Il rapporto che c’è tra la stronza (permettetemi di chiamare così la depressione, una stronza che conosco bene) e le sostanze psicotrope è un rapporto molto stretto, biunivoco, in cui difficilmente si si riesce a indicare una causa e un effetto.
Insomma, torniamo gli interrogativi: “è nato prima l’uovo o la gallina”?
La depressione può essere innescata dall’uso di sostanze (per fatti chimici che non sta a me spiegare), ma può essere anche vero il contrario, ossia che una persona depressa sviluppi dipendenze da droghe o alcol proprio in virtù della sua condizione mentale. Oppressi dall’incapacità di svolgere le normali attività quotidiane, dalla perdita di interesse per ciò che prima era piacevole, dalle manifestazioni psicosomatiche e dal senso costante di ansia o vuoto – tutti sintomi della stronza -, si può cercare sollievo nei paradisi artificiali generati dalle sostanze.
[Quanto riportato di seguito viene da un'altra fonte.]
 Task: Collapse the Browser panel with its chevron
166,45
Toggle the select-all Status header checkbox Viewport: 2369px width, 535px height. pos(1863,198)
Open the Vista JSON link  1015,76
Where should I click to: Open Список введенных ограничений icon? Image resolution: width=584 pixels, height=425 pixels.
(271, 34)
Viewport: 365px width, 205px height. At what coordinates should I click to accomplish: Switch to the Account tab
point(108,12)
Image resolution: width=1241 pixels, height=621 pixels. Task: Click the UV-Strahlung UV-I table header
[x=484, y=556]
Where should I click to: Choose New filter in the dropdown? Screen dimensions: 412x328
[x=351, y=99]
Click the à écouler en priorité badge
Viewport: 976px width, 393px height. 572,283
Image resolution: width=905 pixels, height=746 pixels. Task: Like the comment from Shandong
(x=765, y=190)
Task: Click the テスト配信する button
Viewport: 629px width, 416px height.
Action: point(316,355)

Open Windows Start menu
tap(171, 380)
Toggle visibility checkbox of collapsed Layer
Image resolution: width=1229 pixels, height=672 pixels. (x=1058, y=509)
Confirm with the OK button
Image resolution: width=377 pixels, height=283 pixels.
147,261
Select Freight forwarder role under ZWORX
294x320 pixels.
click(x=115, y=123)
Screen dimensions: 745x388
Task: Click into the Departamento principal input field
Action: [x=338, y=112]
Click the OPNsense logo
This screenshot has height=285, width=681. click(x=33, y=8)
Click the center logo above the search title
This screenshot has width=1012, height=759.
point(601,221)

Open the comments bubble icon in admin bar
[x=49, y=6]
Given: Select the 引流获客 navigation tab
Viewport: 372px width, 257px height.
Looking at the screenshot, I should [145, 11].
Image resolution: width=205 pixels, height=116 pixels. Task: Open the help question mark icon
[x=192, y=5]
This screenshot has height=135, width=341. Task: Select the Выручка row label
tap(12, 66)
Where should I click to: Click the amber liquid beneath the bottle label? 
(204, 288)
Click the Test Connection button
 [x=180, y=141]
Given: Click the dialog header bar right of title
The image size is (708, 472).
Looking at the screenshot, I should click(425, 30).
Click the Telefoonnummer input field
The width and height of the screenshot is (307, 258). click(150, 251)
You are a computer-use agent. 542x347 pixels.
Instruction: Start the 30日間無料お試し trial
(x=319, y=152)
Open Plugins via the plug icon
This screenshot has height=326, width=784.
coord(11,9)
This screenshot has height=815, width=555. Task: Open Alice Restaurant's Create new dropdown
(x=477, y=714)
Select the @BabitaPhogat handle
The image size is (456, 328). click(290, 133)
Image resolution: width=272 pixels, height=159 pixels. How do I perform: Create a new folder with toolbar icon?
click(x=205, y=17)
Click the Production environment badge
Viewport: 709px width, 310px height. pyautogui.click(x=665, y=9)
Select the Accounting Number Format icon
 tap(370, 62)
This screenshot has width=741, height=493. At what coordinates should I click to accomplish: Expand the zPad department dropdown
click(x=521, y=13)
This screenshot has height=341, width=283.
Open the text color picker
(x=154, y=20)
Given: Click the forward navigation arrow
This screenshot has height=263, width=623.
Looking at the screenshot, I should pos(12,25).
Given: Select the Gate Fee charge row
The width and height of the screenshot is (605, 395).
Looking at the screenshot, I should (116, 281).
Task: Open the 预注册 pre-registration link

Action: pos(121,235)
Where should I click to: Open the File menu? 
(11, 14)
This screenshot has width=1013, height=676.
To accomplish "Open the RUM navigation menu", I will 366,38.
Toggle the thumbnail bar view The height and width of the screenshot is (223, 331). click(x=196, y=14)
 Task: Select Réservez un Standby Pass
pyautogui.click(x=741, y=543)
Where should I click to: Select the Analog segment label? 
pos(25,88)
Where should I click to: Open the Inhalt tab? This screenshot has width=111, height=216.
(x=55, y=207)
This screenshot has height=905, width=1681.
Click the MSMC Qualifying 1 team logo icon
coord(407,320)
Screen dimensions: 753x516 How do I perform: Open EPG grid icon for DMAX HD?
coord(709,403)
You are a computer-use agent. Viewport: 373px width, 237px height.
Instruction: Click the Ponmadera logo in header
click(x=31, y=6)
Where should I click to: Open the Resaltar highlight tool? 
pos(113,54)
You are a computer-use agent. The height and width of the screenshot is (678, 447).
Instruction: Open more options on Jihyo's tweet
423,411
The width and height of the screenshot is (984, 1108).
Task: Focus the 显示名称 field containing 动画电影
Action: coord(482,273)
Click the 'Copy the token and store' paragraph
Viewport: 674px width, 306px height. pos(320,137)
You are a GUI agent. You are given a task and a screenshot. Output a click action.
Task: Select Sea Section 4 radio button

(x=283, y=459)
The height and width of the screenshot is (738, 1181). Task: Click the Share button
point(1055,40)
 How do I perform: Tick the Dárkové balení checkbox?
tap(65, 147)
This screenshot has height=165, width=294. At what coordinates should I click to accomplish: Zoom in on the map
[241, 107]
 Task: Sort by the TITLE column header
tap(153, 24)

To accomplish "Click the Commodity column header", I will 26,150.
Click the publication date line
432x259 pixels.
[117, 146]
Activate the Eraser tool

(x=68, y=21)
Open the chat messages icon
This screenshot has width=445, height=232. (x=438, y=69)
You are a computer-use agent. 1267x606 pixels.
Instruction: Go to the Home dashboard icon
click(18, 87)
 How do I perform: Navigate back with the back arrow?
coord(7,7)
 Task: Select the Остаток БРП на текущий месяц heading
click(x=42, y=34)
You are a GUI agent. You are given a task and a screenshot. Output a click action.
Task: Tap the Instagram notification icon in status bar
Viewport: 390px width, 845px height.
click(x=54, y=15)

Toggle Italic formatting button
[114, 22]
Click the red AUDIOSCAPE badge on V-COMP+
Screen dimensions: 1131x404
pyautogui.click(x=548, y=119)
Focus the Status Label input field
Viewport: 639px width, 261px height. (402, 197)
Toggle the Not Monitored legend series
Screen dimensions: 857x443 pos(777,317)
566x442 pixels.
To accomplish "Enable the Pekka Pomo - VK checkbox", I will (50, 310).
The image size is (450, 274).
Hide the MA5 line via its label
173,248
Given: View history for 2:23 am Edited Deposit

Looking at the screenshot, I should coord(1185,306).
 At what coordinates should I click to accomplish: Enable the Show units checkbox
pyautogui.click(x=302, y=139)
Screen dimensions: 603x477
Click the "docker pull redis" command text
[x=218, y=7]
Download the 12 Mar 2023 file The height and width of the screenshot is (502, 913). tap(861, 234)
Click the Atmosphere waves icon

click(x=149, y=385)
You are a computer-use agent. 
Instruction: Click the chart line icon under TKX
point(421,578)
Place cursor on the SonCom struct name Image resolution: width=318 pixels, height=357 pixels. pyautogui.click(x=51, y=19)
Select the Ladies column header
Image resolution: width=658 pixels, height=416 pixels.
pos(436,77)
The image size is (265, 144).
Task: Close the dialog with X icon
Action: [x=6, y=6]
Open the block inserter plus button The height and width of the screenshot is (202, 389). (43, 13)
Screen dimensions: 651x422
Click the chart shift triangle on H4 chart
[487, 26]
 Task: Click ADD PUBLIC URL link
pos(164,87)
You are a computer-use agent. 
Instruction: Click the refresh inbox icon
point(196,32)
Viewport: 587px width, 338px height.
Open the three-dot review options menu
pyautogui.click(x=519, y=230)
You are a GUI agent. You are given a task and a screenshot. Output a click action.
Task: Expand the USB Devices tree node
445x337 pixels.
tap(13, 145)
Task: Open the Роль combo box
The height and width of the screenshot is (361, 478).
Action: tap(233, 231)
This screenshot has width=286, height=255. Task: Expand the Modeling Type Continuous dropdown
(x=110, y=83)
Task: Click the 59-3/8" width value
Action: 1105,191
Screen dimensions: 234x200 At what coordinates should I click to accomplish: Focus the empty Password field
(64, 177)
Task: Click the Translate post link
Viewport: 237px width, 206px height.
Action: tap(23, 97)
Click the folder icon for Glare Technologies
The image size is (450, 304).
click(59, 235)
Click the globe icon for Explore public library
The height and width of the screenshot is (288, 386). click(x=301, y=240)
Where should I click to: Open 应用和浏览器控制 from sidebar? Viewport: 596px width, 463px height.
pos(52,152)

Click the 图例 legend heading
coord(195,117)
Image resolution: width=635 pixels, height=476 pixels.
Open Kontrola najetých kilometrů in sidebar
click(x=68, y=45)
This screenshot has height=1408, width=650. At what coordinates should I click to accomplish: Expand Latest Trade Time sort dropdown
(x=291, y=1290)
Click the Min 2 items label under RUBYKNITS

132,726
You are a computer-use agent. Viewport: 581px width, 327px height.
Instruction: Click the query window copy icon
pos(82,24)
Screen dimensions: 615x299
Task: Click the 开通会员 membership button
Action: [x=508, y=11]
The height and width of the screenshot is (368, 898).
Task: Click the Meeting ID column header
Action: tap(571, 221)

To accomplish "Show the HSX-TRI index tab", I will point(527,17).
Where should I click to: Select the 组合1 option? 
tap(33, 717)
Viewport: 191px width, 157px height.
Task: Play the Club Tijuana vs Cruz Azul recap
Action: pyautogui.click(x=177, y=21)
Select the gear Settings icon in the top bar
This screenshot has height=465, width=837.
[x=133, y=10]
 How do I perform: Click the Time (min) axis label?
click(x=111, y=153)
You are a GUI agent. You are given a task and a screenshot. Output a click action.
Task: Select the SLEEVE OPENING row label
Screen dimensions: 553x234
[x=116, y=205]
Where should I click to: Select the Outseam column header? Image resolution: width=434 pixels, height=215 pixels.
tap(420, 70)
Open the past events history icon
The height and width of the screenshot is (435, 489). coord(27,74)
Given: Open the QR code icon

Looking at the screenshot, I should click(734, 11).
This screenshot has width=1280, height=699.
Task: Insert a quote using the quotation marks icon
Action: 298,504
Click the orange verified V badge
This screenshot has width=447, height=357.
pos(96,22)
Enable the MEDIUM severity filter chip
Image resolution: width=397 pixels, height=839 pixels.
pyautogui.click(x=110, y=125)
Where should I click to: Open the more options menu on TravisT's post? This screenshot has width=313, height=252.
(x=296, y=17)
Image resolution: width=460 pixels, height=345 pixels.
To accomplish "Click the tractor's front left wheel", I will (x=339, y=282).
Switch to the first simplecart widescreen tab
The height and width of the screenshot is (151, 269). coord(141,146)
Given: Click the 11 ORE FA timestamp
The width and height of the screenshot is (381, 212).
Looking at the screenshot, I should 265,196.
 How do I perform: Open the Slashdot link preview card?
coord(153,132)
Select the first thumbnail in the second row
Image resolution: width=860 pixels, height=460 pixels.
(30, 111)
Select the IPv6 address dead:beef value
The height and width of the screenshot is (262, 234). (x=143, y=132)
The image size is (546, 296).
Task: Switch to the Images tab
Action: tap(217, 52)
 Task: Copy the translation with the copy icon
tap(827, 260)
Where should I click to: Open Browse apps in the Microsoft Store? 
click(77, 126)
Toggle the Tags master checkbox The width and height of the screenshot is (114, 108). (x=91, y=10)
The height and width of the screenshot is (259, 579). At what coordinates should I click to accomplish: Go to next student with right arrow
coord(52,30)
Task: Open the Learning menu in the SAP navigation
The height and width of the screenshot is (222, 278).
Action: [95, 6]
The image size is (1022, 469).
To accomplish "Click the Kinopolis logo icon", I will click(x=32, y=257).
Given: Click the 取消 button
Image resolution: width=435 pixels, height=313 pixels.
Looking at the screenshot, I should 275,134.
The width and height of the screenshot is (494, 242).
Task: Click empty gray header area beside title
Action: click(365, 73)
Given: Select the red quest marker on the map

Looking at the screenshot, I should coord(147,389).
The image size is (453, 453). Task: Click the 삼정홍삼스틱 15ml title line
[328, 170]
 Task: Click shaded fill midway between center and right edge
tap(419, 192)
Ed è inutile dire che si tratta di un cane che si morde la coda: gli effetti collaterali delle sostanze psicotrope aumentano la depressione e l’aumento della depressione aumenta l’abuso. La spirale da cui è impossibile uscire è così creata e il processo di autodistruzione, di distacco lento e inesorabile dalla vita, è così avviato.

In entrambi i casi (depressione causa e sostanze effetto/sostanze causa e depressione effetto), non si tratta di “capricci da star” ma di una malattia vera e propria. O meglio di due malattie che vanno oscuramente di pari passo e per cui spesso si parla di “doppia diagnosi”.
Anche se ultimamente stava cercando di darsi quella che banalmente chiamiamo “una ripulita”, Liam Payne aveva abusato per anni di alcol e droghe per cercare di gestire la folle febbre collettiva generata dal fenomeno One Direction. Una band da 70 milioni di dischi venduti, sulla bocca di tutti, una di quelle per cui le ragazzine impazziscono, una band di divi bambini.
Non analizzerò i problemi più recenti di Liam Payne ma mi fermerò al passato. Tanto basta, anche perché i traumi più grandi si formano spesso quando si è giovanissimi.
Ai tempi della band, la soppressione della vita privata, i ritmi di lavoro estenuanti, l’esposizione continua, la mancata tutela del benessere psicologico (in ragazzi appena appena maggiorenni), il possibile senso di inadeguatezza e inferiorità rispetto ai colleghi, la pressione continua avevano scavato nell’artista una voragine, un vuoto da riempire.
E poco ha importato con cosa Liam Payne riempisse quel vuoto, tra pillole e bicchieri pieni. L’importante era che lo riempisse, o che almeno ci mettesse una toppa, e continuasse a performare. A oltranza, a qualunque costo. Perché ogni inciampo sarebbe costato migliaia, milioni di dollari. E cos’è un vuoto, uno squarcio aperto dentro, una vita appannata, al cospetto di un tale giro d’affari? Quanto conta un individuo, la singola pedina di un gioco, un personaggio forse costruito a tavolino, nella cifra totale di un business enorme? Quanto conta poi, quando tutto è finito, la dignità di un individuo o dei suoi resti se si possono guadagnare soldoni pubblicando foto di un corpo esanime?
L’interrogativo questa volta non è inutile e la risposta è semplice: zero.